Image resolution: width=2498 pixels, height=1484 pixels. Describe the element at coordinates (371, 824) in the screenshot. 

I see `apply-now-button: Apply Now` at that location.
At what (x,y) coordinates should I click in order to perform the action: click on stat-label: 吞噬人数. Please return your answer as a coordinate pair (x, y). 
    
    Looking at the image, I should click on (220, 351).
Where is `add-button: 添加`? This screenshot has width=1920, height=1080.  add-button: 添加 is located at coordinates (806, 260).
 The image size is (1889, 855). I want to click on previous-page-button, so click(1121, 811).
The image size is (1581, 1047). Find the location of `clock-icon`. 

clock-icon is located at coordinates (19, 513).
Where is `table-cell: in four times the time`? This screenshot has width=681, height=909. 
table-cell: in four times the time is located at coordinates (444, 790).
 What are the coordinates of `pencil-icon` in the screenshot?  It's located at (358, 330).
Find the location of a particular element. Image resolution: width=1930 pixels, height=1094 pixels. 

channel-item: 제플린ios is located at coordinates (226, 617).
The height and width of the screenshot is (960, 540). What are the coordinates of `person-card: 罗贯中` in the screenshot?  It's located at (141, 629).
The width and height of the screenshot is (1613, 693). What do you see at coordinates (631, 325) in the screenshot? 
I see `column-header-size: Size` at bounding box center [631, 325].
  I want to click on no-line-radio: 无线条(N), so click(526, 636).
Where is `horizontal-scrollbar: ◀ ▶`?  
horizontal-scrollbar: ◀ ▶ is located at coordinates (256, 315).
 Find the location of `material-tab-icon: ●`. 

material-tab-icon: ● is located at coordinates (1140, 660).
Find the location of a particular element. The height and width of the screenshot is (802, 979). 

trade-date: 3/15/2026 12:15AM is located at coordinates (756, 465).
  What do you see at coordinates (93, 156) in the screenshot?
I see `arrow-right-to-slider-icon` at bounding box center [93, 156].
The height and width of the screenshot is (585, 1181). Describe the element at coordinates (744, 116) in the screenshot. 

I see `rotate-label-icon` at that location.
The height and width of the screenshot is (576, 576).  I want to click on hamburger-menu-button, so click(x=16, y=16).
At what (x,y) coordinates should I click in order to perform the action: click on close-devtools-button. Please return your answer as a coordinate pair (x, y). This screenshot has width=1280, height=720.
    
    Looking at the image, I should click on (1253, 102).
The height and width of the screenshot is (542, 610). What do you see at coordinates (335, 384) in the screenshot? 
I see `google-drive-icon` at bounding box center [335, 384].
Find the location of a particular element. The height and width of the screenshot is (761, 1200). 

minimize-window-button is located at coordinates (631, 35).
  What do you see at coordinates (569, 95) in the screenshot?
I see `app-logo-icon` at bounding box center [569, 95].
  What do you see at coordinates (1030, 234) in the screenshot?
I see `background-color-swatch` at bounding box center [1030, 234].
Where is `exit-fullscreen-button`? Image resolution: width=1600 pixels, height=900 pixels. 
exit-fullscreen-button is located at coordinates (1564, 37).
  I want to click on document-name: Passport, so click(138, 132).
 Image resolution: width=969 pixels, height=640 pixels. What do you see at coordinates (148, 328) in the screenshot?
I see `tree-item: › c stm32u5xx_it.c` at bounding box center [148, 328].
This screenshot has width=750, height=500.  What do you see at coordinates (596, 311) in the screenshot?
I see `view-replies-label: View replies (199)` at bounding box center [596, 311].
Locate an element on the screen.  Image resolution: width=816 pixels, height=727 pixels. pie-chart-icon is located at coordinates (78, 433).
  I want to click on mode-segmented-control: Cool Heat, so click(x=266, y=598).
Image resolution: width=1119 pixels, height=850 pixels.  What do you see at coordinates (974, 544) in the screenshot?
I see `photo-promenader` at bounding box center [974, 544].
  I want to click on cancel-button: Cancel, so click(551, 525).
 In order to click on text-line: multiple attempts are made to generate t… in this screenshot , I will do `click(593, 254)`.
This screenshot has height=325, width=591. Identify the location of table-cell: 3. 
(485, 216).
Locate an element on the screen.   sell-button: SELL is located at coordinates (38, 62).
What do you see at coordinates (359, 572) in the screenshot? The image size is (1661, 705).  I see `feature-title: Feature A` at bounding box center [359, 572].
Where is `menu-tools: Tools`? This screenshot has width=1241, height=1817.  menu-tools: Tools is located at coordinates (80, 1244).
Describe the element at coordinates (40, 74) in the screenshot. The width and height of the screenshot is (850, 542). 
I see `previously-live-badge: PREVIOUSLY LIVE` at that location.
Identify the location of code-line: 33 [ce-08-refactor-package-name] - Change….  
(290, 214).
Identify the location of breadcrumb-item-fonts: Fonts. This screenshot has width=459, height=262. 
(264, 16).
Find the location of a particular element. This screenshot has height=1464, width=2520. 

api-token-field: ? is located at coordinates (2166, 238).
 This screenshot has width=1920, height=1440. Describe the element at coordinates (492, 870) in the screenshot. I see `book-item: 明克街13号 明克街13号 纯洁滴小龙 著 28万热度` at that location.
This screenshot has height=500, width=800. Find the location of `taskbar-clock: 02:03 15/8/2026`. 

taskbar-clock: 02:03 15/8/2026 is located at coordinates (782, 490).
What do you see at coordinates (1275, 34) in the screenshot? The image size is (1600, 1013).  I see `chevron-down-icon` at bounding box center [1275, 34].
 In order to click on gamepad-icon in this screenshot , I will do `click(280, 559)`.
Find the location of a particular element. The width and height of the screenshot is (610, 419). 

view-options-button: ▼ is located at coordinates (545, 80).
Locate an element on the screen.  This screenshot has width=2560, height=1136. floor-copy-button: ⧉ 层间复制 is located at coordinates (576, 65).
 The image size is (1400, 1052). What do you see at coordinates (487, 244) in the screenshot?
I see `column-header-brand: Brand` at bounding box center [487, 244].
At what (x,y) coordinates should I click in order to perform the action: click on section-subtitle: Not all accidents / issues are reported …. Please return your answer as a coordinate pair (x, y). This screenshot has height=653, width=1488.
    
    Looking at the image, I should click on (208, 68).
################
* **YOUR INSTRUCTIONS**:
Copy the whole listing above word for word, keeping every line as it is.

* **SOLUTION TO THE PROBLEM**:
Image resolution: width=2498 pixels, height=1484 pixels. Describe the element at coordinates (371, 824) in the screenshot. 

I see `apply-now-button: Apply Now` at that location.
At what (x,y) coordinates should I click in order to perform the action: click on stat-label: 吞噬人数. Please return your answer as a coordinate pair (x, y). 
    
    Looking at the image, I should click on (220, 351).
Where is `add-button: 添加`? This screenshot has width=1920, height=1080.  add-button: 添加 is located at coordinates (806, 260).
 The image size is (1889, 855). I want to click on previous-page-button, so click(1121, 811).
The image size is (1581, 1047). Find the location of `clock-icon`. 

clock-icon is located at coordinates (19, 513).
Where is `table-cell: in four times the time`? This screenshot has width=681, height=909. 
table-cell: in four times the time is located at coordinates (444, 790).
 What are the coordinates of `pencil-icon` in the screenshot?  It's located at (358, 330).
Find the location of a particular element. Image resolution: width=1930 pixels, height=1094 pixels. 

channel-item: 제플린ios is located at coordinates (226, 617).
The height and width of the screenshot is (960, 540). What are the coordinates of `person-card: 罗贯中` in the screenshot?  It's located at (141, 629).
The width and height of the screenshot is (1613, 693). What do you see at coordinates (631, 325) in the screenshot? 
I see `column-header-size: Size` at bounding box center [631, 325].
  I want to click on no-line-radio: 无线条(N), so click(526, 636).
Where is `horizontal-scrollbar: ◀ ▶`?  
horizontal-scrollbar: ◀ ▶ is located at coordinates (256, 315).
 Find the location of `material-tab-icon: ●`. 

material-tab-icon: ● is located at coordinates (1140, 660).
Find the location of a particular element. The height and width of the screenshot is (802, 979). 

trade-date: 3/15/2026 12:15AM is located at coordinates (756, 465).
  What do you see at coordinates (93, 156) in the screenshot?
I see `arrow-right-to-slider-icon` at bounding box center [93, 156].
The height and width of the screenshot is (585, 1181). Describe the element at coordinates (744, 116) in the screenshot. 

I see `rotate-label-icon` at that location.
The height and width of the screenshot is (576, 576).  I want to click on hamburger-menu-button, so click(x=16, y=16).
At what (x,y) coordinates should I click in order to perform the action: click on close-devtools-button. Please return your answer as a coordinate pair (x, y). This screenshot has width=1280, height=720.
    
    Looking at the image, I should click on (1253, 102).
The height and width of the screenshot is (542, 610). What do you see at coordinates (335, 384) in the screenshot? 
I see `google-drive-icon` at bounding box center [335, 384].
Find the location of a particular element. The height and width of the screenshot is (761, 1200). 

minimize-window-button is located at coordinates (631, 35).
  What do you see at coordinates (569, 95) in the screenshot?
I see `app-logo-icon` at bounding box center [569, 95].
  What do you see at coordinates (1030, 234) in the screenshot?
I see `background-color-swatch` at bounding box center [1030, 234].
Where is `exit-fullscreen-button`? Image resolution: width=1600 pixels, height=900 pixels. 
exit-fullscreen-button is located at coordinates (1564, 37).
  I want to click on document-name: Passport, so click(138, 132).
 Image resolution: width=969 pixels, height=640 pixels. What do you see at coordinates (148, 328) in the screenshot?
I see `tree-item: › c stm32u5xx_it.c` at bounding box center [148, 328].
This screenshot has width=750, height=500.  What do you see at coordinates (596, 311) in the screenshot?
I see `view-replies-label: View replies (199)` at bounding box center [596, 311].
Locate an element on the screen.  Image resolution: width=816 pixels, height=727 pixels. pie-chart-icon is located at coordinates (78, 433).
  I want to click on mode-segmented-control: Cool Heat, so click(x=266, y=598).
Image resolution: width=1119 pixels, height=850 pixels.  What do you see at coordinates (974, 544) in the screenshot?
I see `photo-promenader` at bounding box center [974, 544].
  I want to click on cancel-button: Cancel, so click(551, 525).
 In order to click on text-line: multiple attempts are made to generate t… in this screenshot , I will do `click(593, 254)`.
This screenshot has height=325, width=591. Identify the location of table-cell: 3. 
(485, 216).
Locate an element on the screen.   sell-button: SELL is located at coordinates (38, 62).
What do you see at coordinates (359, 572) in the screenshot? The image size is (1661, 705).  I see `feature-title: Feature A` at bounding box center [359, 572].
Where is `menu-tools: Tools`? This screenshot has width=1241, height=1817.  menu-tools: Tools is located at coordinates (80, 1244).
Describe the element at coordinates (40, 74) in the screenshot. The width and height of the screenshot is (850, 542). 
I see `previously-live-badge: PREVIOUSLY LIVE` at that location.
Identify the location of code-line: 33 [ce-08-refactor-package-name] - Change….  
(290, 214).
Identify the location of breadcrumb-item-fonts: Fonts. This screenshot has width=459, height=262. 
(264, 16).
Find the location of a particular element. This screenshot has height=1464, width=2520. 

api-token-field: ? is located at coordinates (2166, 238).
 This screenshot has width=1920, height=1440. Describe the element at coordinates (492, 870) in the screenshot. I see `book-item: 明克街13号 明克街13号 纯洁滴小龙 著 28万热度` at that location.
This screenshot has height=500, width=800. Find the location of `taskbar-clock: 02:03 15/8/2026`. 

taskbar-clock: 02:03 15/8/2026 is located at coordinates (782, 490).
What do you see at coordinates (1275, 34) in the screenshot? The image size is (1600, 1013).  I see `chevron-down-icon` at bounding box center [1275, 34].
 In order to click on gamepad-icon in this screenshot , I will do `click(280, 559)`.
Find the location of a particular element. The width and height of the screenshot is (610, 419). 

view-options-button: ▼ is located at coordinates (545, 80).
Locate an element on the screen.  This screenshot has width=2560, height=1136. floor-copy-button: ⧉ 层间复制 is located at coordinates (576, 65).
 The image size is (1400, 1052). What do you see at coordinates (487, 244) in the screenshot?
I see `column-header-brand: Brand` at bounding box center [487, 244].
At what (x,y) coordinates should I click in order to perform the action: click on section-subtitle: Not all accidents / issues are reported …. Please return your answer as a coordinate pair (x, y). This screenshot has height=653, width=1488.
    
    Looking at the image, I should click on (208, 68).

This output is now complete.